Michael’s heart had stopped after hypothermia had set in during his leg as the Maroney family attempted to become the first family to swim the English Channel in 1992. The next thing he remembers is his mum, Pauline, performing CPR on him.
He remembers the emotions of feeling like he was the one who had let the family down. He remembers feeling like it was his fault. Then on the plane home, Pauline turned to Michael and his siblings and said “what about next year?”
It is almost a quarter of a century since the Maroney family – mum Pauline and her children Michael, Susie, Sean, Lindy and Karin – became the first and only family to ever swim the English Channel.
It was on August 20, 1993. A year after their unsuccessful attempt, the Maroney family achieved something no other family has ever done. It is their own piece of history. Theirs to share only with themselves. Forever.
“A lot has happened in the last 25 years [but] it does seem like yesterday in some ways,” Michael Maroney told the Leader.
The achievement has taken on even more significance for the family in recent months, with Pauline diagnosed with terminal esophageal cancer. It was three months ago she looked at the records and realised the Maroney’s from the shire were still the only family to do it. A 37-kilometre swim as the crow flies – though more like 45kms due to the zig zagging done because of the strong currents – from Dover in south east England to France through frigid water.
“The fact no one else has done it made it more meaningful, especially with mum in the twilight of her life. It was great for her to look back and feel good about what she had done as a mother,” Michael said.
“It’s amazing. With the precious few months we’ve got left with mum it’s nice to sit back and reflect on life and what we’d done. That conversation has come to the fore lately and mum has been so proud to reflect on that.

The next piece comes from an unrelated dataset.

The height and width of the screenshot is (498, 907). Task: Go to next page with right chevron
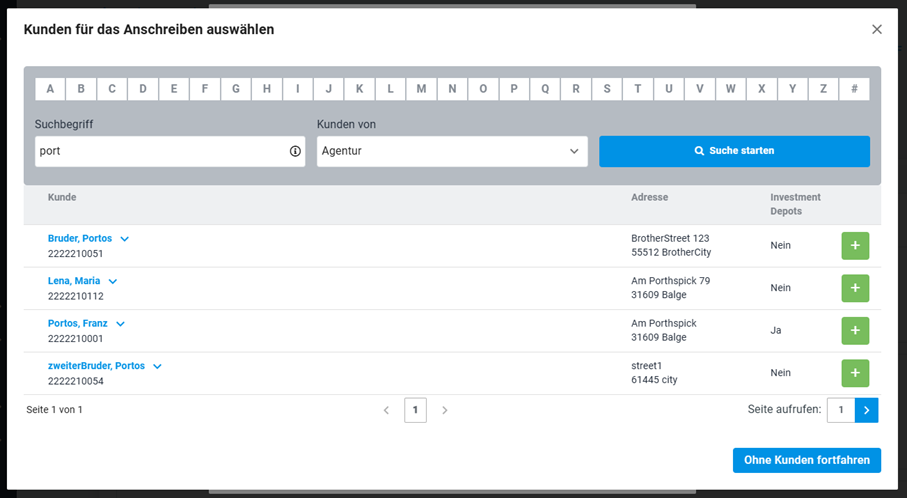[x=444, y=410]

“The tenacity and resilience she instilled in her children is something we’ll continue to pass onto our children for the rest of our lives. We were all asthmatics, inherited off her. She didn’t want us to be confined to a life of medication. She got us into swimming and had us at the pool in the mornings. We’ve gone on to forge careers in sport, she saved our lives really.”

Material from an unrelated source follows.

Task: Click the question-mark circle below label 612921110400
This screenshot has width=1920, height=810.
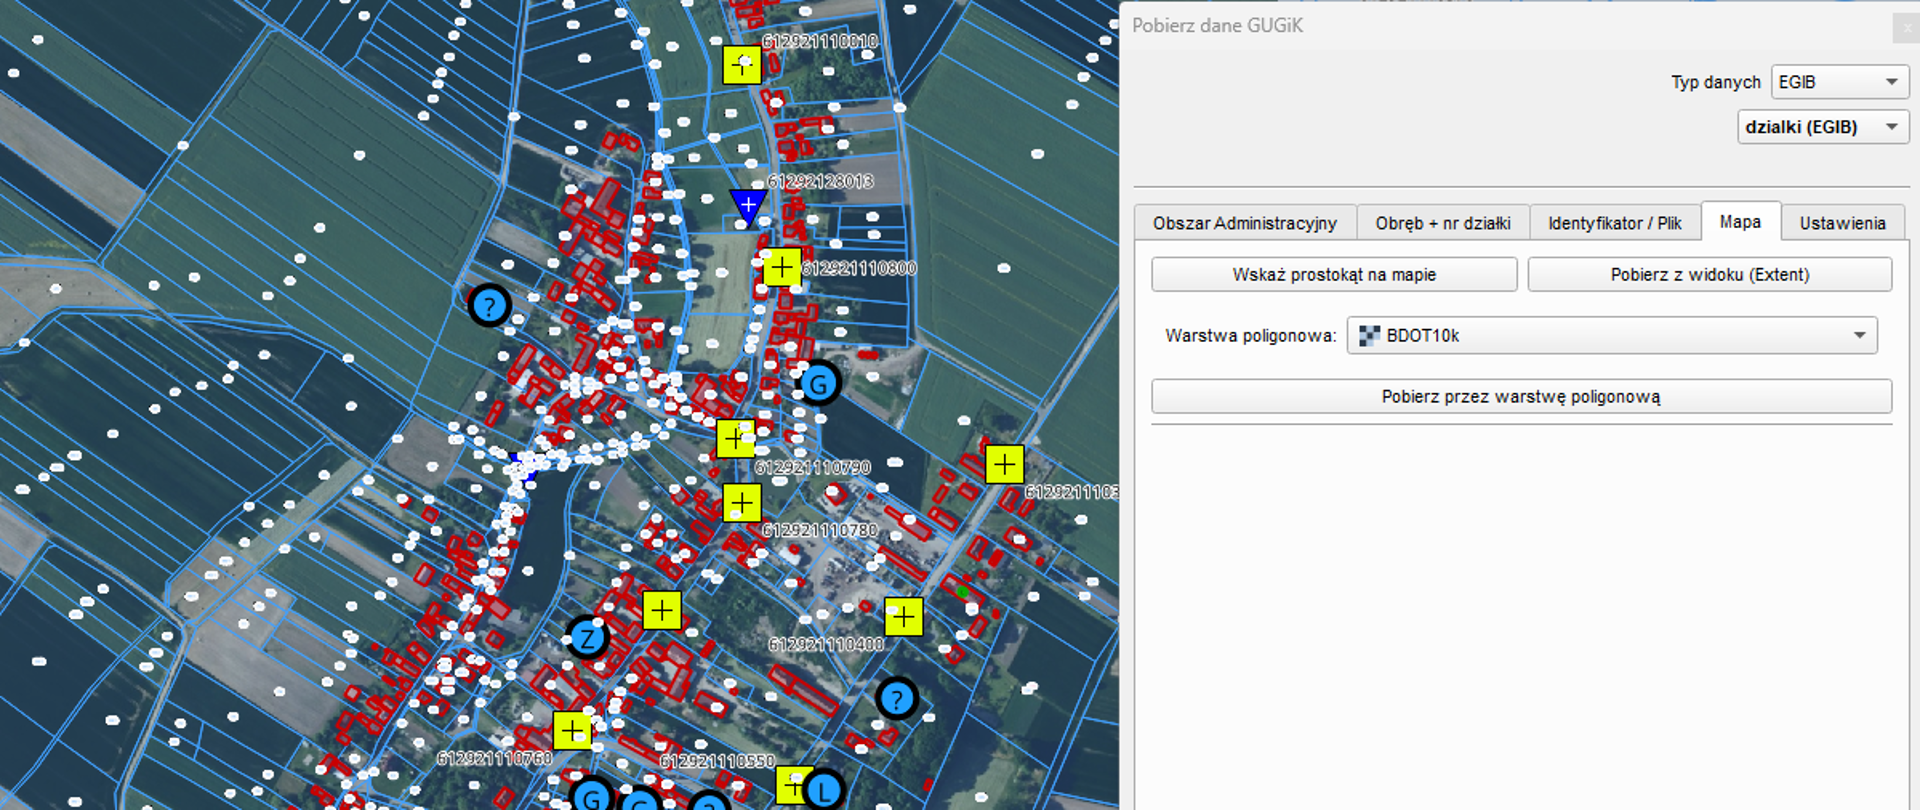Action: pyautogui.click(x=897, y=698)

It took the family 10 hours and 10 minutes. They had some experience with Susie and Lindy completing the journey solo in 1990 and 1991 respectively, while Susie also successfully navigated the channel from England to France and back to England in 1991. But brothers Sean, who died in 2002, and Michael were endurance athletes, with their lean bodies not built to combat the freezing water.
Five siblings and one parent had to swim to qualify as a family crossing. Each member took turns swimming for an hour in a relay. Pauline had been inspired by a relay team who raised money to fight kidney disease the year before and wanted to do something similar for the Asthma Foundation. She got Westfield on board as a sponsor. The master plan was slowly brought together, piece by piece.
They trained by swimming in winter at home but even the 13 degree water at Cronulla Beach couldn’t replicate the breathtaking, mind-numbing six degree water and 10 degree ambient temperatures they would face on the way to France.
For their failed attempt in ‘92, the Maroney’s were forced to wait for six weeks in Dover waiting for the right day due to unseasonably cold water and hurricane-like conditions. A year later, the boat captain called them the day after they got off the plane. It was time. Some things are just meant to be.
“You have to hire two boats that can take you across. They’re fishermen and there’s only a few days you can do it. The water is so freezing cold that the conditions and climate have to be right, the tides are so powerful,” Michael said.
“Sean and I were triathletes so five per cent body fat in that water doesn’t lend itself to much. We put on 10kgs each for the second year, mum was in her early 50s at the time and working as a nurse. She had the same challenges as us.
“The challenge then was to come together as young adults and put it together on the day. The fishing boat stinks of fish, the smell of the diesel fuel and dead fish in the nets. The sea sickness. You’d do your hour and then you’re back on deck trying to get warm and cheer on your sibling or your mother.
“Conditions were tough. With the tide you could go nowhere for an hour. It was a hard slog. You’re no guarantee to get across. The tidal changes can rip and tear at you.
“When you actually see Calais in the distance you feel confidence. You see France, you see land and your attitude changes. It’s amazing. I was lucky enough to have the last rotation only a kilometre and a half from France. When I reached out and touched France I looked back at my family and had a fist pump and a little cry. We’d done it.
“It’s quite a surreal feeling. We got back into the boat and it was freezing cold and raining. The little pilot cabin should only fit two people and there’s the seven of us in there. Not a lot of words, a couple of hugs. We got home as adults and went on with our lives. At Christmas time we’d speak about it. But it’s only recently with mum being really ill that it became part of our consciousness again.
“It is an amazing achievement for her, to be able to create something no one else has done.”
And Michael, who has five children of his own, isn’t ruling out the possibility that a second Maroney family will one day make the same journey. In honour of Pauline.